Kindred Healthcare has set aside $95 million in a contingency reserve to fund a possible settlement involving its RehabCare division.
The one-time charge in its first-quarter earnings report was one of a number of one-off challenges that continue to rankle the post-acute-care provider, which has been shifting its business strategy and growing aggressively through acquisitions.
RehabCare, which Kindred acquired in June 2011, has been under investigation by the U.S. Justice Department for allegations that it improperly billed Medicare for services provided in skilled-nursing facilities. The investigation also centers on whether RehabCare had an improper relationship with a vendor in violation of the anti-kickback statute.
Kindred set aside the reserve based on discussions it has had with federal investigators, and the final amount could be as high as $125 million, CEO Benjamin Breier said during an earnings call.
Rehabilitation and home healthcare were two areas of focus that Kindred highlighted in 2013 as it began to shift away from skilled-nursing care and into more profitable service lines. In the first quarter, it completed two acquisitions on these fronts: Gentiva Health Services, a home health and hospice operator, and Centerre Healthcare Corp., which operates inpatient rehabilitation hospitals.
Kindred's $1.8 billion deal for Gentiva came after a drawn-out takeover fight. The combination will now allow Kindred, with its broader array of services, to experiment with care coordination and risk-based payment models.
* * * * *
* **ACTIVITY LIST**
1. In the Kindred Healthcare article, when did Kindred acquire RehabCare?
2. Continue the Kindred Healthcare article from its final sentence.

* **EXCERPTED RECORDS**
* * * * *
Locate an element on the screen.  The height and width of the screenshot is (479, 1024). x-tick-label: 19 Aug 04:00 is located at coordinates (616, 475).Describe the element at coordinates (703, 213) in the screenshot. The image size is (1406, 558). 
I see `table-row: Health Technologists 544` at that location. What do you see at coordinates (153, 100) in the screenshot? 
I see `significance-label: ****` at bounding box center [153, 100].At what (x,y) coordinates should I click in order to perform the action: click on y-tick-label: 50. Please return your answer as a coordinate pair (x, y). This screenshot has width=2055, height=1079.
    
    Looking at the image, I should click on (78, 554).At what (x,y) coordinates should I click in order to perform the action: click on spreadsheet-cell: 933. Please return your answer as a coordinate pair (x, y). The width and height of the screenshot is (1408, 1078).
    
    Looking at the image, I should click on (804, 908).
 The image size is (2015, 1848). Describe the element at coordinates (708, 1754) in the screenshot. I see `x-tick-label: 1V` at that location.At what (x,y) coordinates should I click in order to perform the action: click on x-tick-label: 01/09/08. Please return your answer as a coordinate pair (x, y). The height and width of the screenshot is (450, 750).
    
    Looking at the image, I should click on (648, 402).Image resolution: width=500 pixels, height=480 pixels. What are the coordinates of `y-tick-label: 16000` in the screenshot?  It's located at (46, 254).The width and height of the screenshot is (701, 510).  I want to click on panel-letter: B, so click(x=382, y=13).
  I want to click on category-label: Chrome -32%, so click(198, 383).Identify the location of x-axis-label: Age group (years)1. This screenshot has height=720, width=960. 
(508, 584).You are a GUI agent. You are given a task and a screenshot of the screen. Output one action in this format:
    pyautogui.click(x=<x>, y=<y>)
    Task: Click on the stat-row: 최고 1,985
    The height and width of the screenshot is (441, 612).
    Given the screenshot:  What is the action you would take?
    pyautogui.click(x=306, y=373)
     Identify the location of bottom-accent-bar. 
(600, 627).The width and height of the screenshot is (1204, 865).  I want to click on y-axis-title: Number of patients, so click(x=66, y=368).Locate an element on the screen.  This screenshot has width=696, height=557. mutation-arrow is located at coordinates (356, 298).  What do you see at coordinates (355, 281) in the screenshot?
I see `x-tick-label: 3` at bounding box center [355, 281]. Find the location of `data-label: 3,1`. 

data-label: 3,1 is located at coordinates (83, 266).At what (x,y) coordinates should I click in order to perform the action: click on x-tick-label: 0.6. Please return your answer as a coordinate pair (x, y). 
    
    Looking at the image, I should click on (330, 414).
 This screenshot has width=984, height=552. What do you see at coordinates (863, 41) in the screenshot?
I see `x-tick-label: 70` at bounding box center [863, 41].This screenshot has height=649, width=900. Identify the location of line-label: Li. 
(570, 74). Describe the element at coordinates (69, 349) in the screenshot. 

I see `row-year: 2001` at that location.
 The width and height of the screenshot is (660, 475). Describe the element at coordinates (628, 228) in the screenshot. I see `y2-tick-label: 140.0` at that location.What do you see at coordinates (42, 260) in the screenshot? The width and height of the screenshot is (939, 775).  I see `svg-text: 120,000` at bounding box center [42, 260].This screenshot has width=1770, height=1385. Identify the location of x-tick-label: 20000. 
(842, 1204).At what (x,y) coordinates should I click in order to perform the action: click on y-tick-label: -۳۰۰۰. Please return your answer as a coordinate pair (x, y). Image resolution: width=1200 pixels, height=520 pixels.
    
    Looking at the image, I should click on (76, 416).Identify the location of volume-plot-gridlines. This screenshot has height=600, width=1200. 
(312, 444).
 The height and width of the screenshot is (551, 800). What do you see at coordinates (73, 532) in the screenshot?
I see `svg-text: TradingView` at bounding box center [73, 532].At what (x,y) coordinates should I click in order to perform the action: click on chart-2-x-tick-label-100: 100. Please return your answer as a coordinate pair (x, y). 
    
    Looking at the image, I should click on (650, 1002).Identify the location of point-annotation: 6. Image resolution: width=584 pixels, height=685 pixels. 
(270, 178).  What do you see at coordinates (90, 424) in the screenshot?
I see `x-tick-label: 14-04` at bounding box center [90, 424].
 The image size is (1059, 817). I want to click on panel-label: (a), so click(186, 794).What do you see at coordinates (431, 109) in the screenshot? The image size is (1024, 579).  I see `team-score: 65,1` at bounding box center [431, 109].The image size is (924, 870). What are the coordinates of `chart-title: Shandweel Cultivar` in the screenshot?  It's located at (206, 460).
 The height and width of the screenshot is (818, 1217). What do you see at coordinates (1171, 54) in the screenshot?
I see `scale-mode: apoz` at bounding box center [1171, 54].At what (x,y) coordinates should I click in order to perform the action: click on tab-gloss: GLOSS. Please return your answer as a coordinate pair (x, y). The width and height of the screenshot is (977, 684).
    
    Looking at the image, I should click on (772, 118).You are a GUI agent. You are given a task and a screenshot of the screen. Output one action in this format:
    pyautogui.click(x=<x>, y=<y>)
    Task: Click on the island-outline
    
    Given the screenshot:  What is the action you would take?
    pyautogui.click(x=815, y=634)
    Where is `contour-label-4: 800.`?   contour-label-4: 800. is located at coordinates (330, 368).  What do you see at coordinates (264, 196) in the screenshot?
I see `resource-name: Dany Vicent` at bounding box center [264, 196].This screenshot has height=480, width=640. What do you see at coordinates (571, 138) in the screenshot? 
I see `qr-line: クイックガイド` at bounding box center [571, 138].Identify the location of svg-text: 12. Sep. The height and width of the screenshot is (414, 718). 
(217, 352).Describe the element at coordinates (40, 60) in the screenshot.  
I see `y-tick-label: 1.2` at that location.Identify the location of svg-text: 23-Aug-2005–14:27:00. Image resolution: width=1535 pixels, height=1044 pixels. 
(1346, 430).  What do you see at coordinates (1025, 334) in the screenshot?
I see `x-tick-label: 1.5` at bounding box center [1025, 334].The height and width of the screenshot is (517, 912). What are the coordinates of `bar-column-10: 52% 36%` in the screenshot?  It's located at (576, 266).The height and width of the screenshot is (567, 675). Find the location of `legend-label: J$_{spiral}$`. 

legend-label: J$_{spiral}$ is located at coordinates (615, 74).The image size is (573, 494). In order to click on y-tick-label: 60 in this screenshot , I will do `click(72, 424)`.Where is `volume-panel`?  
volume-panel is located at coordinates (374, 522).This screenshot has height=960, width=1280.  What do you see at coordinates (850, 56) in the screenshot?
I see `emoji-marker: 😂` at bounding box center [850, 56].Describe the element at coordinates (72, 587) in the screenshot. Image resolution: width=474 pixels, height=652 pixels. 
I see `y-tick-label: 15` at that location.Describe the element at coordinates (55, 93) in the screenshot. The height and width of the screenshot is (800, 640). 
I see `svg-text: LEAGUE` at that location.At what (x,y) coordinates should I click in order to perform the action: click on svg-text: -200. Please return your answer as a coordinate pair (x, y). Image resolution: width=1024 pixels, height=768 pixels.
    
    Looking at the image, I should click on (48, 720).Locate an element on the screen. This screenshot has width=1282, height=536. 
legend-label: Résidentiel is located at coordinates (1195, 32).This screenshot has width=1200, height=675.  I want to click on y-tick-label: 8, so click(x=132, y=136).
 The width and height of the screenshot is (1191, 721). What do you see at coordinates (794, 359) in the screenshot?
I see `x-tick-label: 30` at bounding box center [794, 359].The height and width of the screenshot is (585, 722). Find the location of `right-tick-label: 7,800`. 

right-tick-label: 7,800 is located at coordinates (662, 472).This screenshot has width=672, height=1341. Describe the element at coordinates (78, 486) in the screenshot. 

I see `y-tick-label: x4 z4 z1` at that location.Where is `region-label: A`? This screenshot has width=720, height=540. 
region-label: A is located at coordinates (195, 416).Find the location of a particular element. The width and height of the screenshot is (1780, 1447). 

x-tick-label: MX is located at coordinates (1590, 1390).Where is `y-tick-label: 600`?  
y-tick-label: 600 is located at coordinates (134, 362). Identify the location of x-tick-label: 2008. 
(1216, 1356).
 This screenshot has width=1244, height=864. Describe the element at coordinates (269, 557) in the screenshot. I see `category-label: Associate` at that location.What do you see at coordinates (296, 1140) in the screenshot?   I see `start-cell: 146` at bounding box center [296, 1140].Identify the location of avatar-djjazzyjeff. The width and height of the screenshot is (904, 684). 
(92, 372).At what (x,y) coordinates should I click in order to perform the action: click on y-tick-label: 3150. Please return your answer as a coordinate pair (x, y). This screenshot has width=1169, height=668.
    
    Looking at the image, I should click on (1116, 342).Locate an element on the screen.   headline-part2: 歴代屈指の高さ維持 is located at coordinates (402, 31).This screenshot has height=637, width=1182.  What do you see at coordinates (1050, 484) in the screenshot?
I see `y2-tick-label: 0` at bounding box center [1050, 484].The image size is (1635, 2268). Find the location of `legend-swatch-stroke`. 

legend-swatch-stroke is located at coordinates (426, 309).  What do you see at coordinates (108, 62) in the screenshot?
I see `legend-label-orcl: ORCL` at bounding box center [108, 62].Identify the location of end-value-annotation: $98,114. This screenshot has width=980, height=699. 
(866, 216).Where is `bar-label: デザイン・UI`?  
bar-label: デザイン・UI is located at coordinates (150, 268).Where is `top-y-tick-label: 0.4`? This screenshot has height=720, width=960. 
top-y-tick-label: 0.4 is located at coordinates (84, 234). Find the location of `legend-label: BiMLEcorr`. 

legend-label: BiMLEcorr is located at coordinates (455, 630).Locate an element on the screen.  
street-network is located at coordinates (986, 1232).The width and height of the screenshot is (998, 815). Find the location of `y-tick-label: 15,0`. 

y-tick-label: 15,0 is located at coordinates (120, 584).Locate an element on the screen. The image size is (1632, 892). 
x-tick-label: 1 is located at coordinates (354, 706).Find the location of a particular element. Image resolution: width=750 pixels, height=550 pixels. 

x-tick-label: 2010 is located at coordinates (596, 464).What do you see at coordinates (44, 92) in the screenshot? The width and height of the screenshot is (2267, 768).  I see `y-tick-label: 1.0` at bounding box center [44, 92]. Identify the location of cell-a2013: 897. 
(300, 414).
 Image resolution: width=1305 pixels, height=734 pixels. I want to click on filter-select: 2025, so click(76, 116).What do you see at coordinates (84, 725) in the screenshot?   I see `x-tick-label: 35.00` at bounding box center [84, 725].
* * * * *
* **OUTPUTS FOR THE TASKS**
1. June 2011

2.
The company is ahead of previous projections in achieving cost savings from the merger, Breier said. “I'm happy to report we're making great progress on this front,” he told analysts and investors.
With its two acquisitions, Kindred's revenue increased 32% to nearly $1.7 billion from $1.3 billion in the first quarter of 2014. However, it finished the quarter with a net loss of $146.8 million compared with the prior-year period's $8 million in net income.
Analysts described the quarter as “noisy” because the company exceeded revenue expectations, but its results were dragged down by the settlement reserve as well as contract losses in its skilled-nursing rehabilitation services sector. Other items included a temporary hold on admissions at four of its California long-term acute-care (LTAC) hospitals and costs associated with the retirement of CEO Paul Diaz.
But Breier said the company is moving forward with greater regulatory clarity than it has in the past, singling out for instance Medicare reimbursement changes for LTAC operators, which will take effect in October.